— start of Stored data —
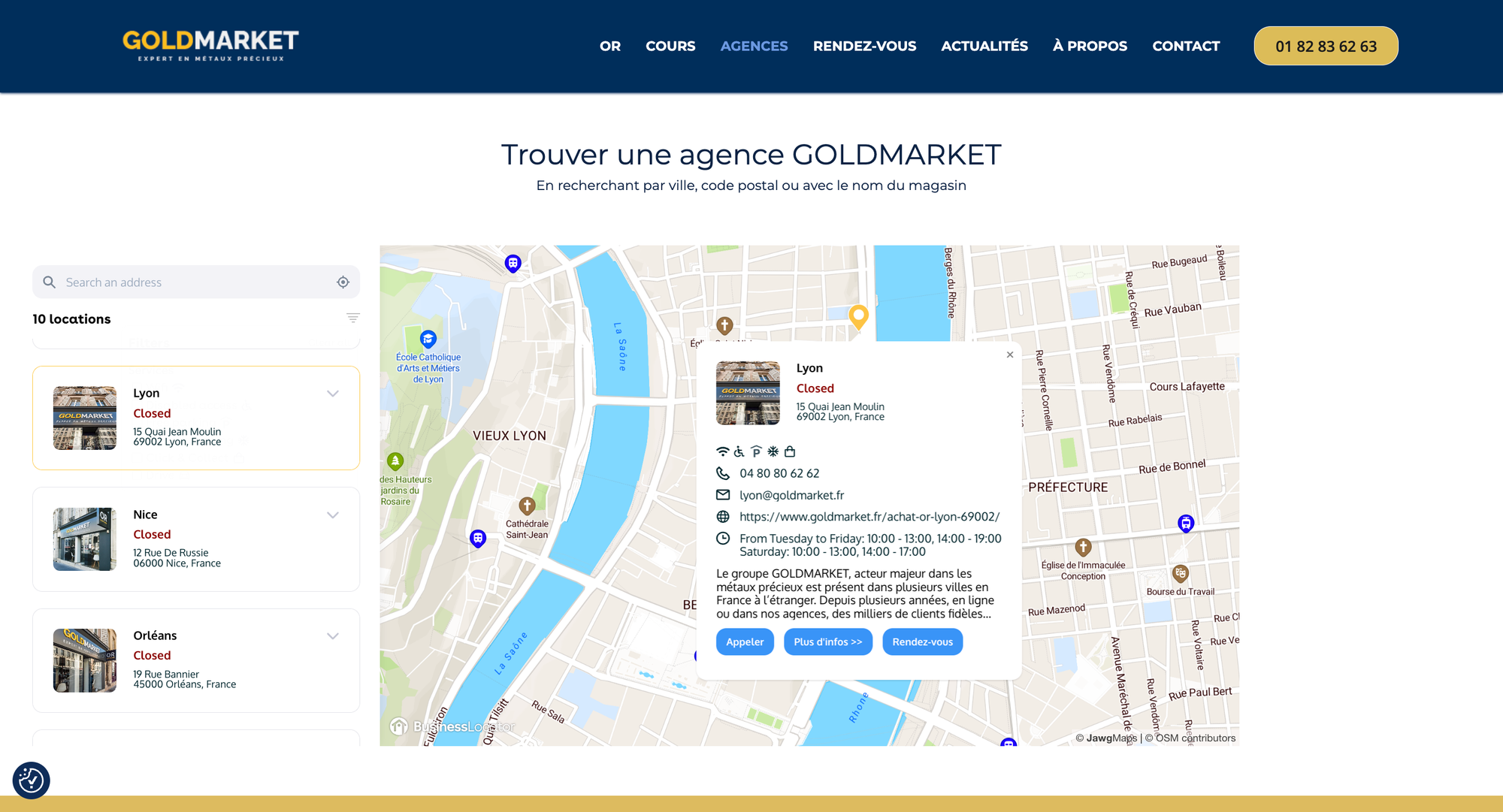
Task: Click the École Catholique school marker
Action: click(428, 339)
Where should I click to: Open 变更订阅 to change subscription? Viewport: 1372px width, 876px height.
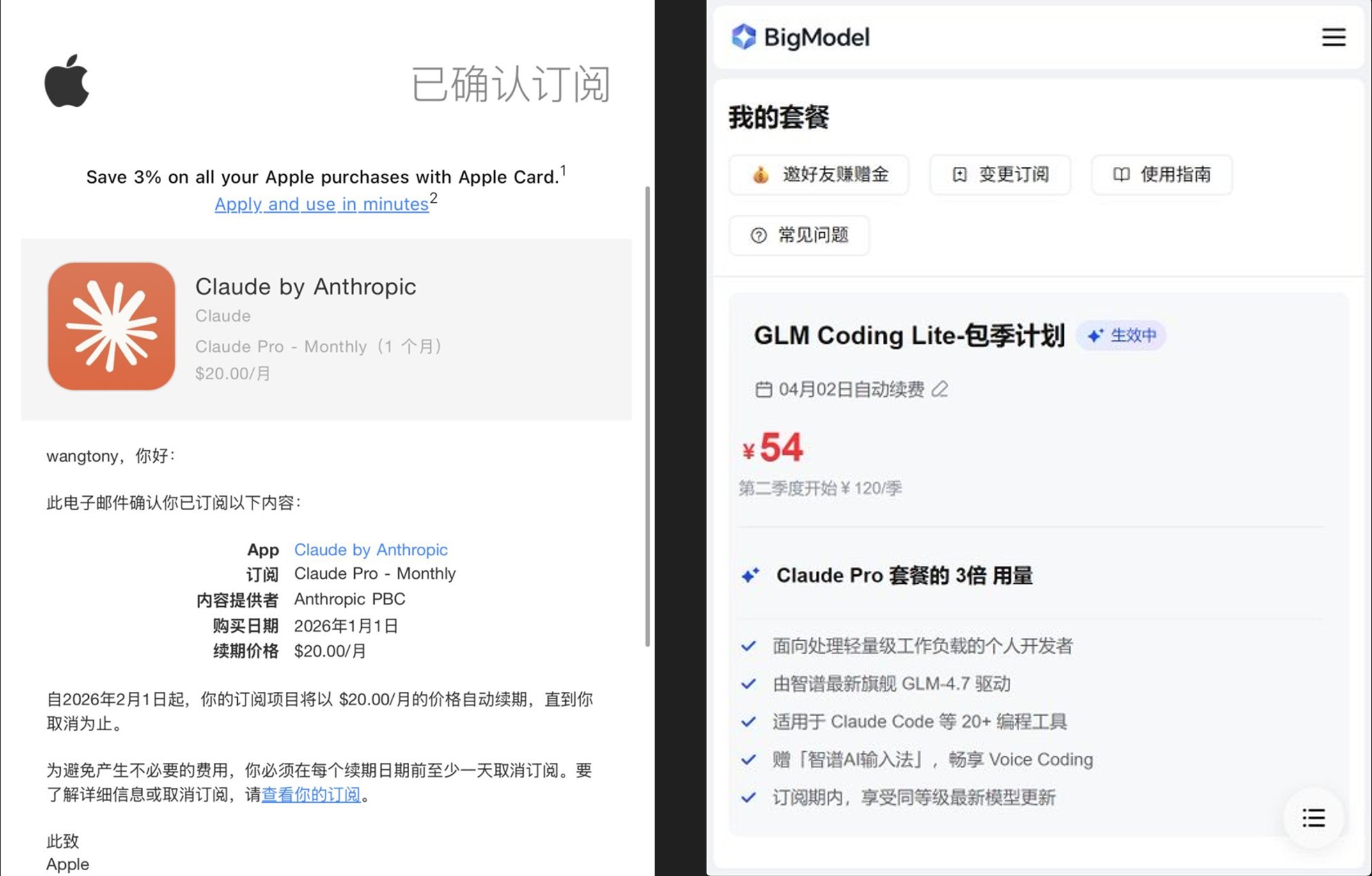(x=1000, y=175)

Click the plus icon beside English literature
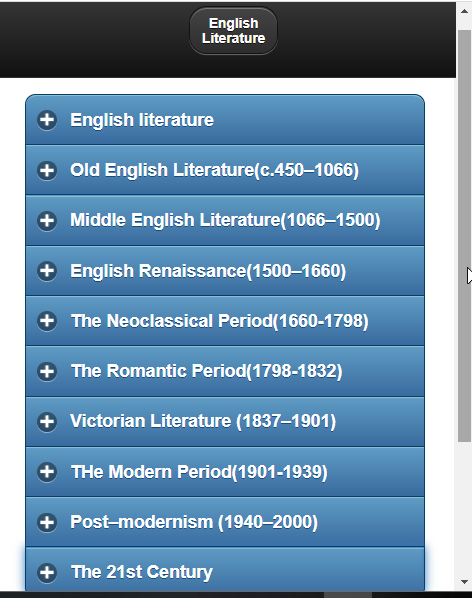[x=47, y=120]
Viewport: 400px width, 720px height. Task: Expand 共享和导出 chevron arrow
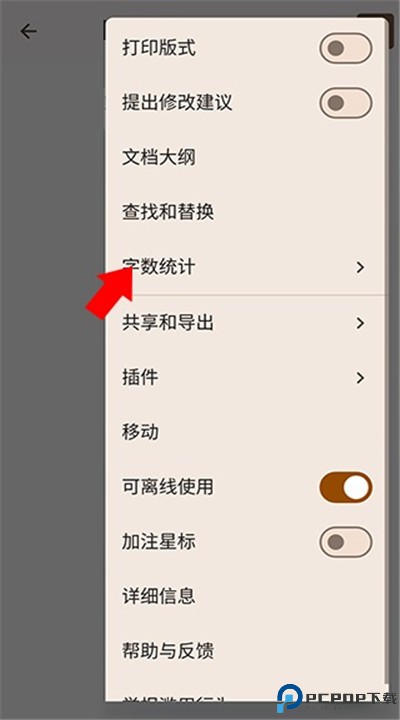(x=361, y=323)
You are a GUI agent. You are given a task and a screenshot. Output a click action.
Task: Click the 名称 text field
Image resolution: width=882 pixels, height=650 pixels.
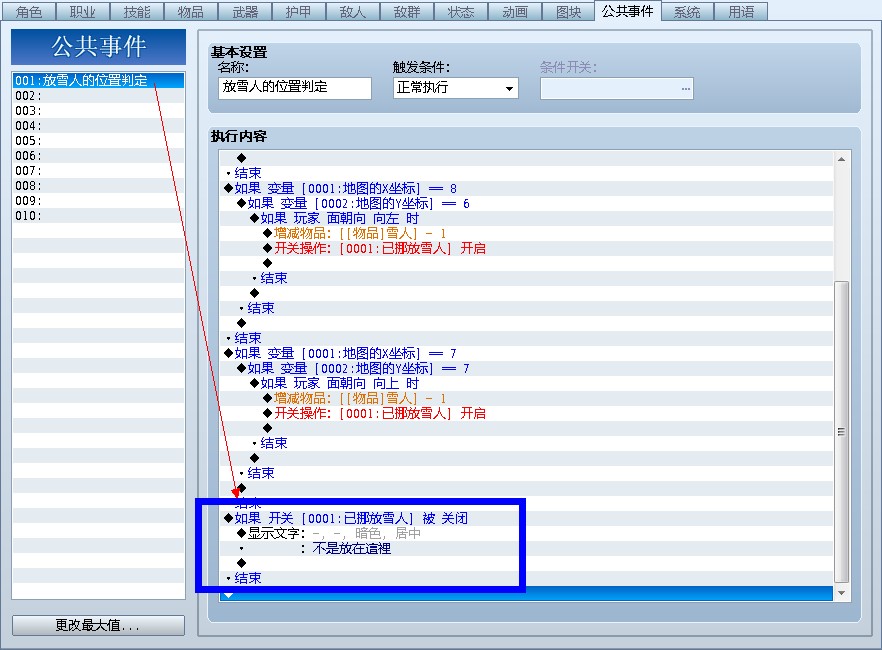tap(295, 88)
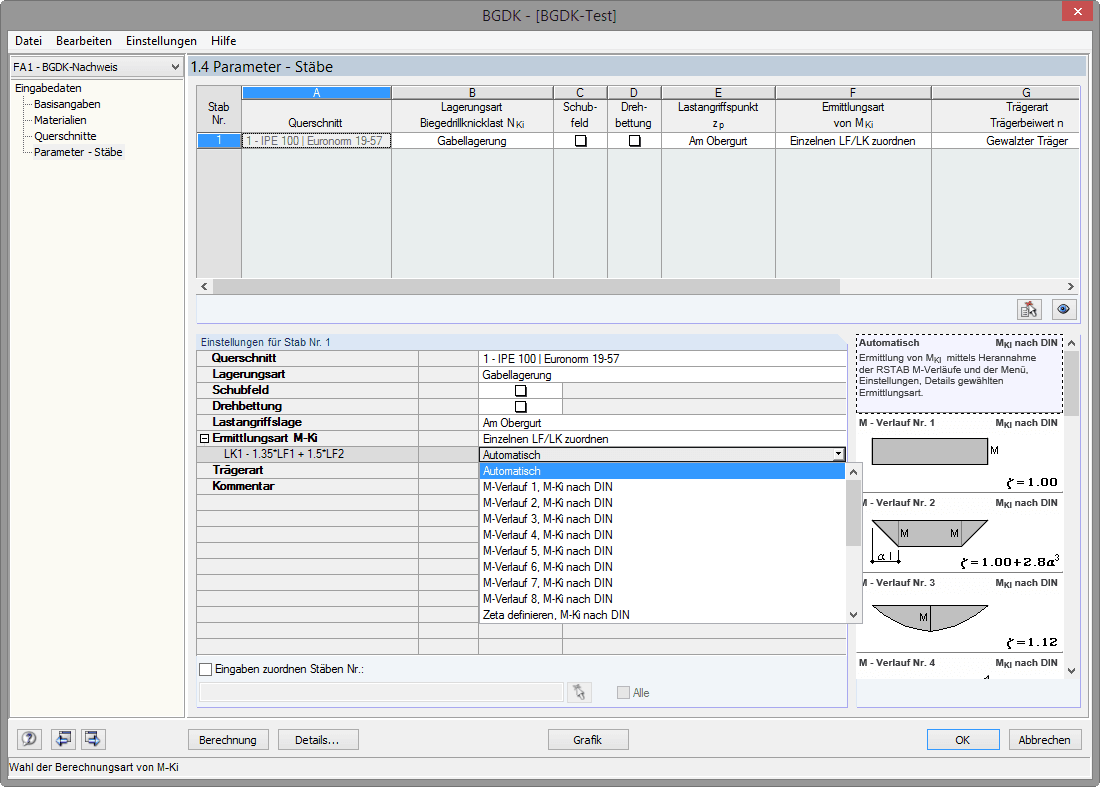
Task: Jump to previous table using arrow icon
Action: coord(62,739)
— end of Stored data —
The task:
Could you rewrite the listing above so that every "Viewport" becomes "Window size", with everything else unchanged and the pictures left out?

The completed task:
Task: Click the École Catholique school marker
Action: click(428, 339)
Where should I click to: Open 变更订阅 to change subscription? Window size: 1372px width, 876px height.
(x=1000, y=175)

Click the plus icon beside English literature
[x=47, y=120]
Window size: 400px width, 720px height. Task: Expand 共享和导出 chevron arrow
(x=361, y=323)
You are a GUI agent. You are given a task and a screenshot. Output a click action.
Task: Click the 名称 text field
Image resolution: width=882 pixels, height=650 pixels.
tap(295, 88)
Task: Jump to previous table using arrow icon
Action: coord(62,739)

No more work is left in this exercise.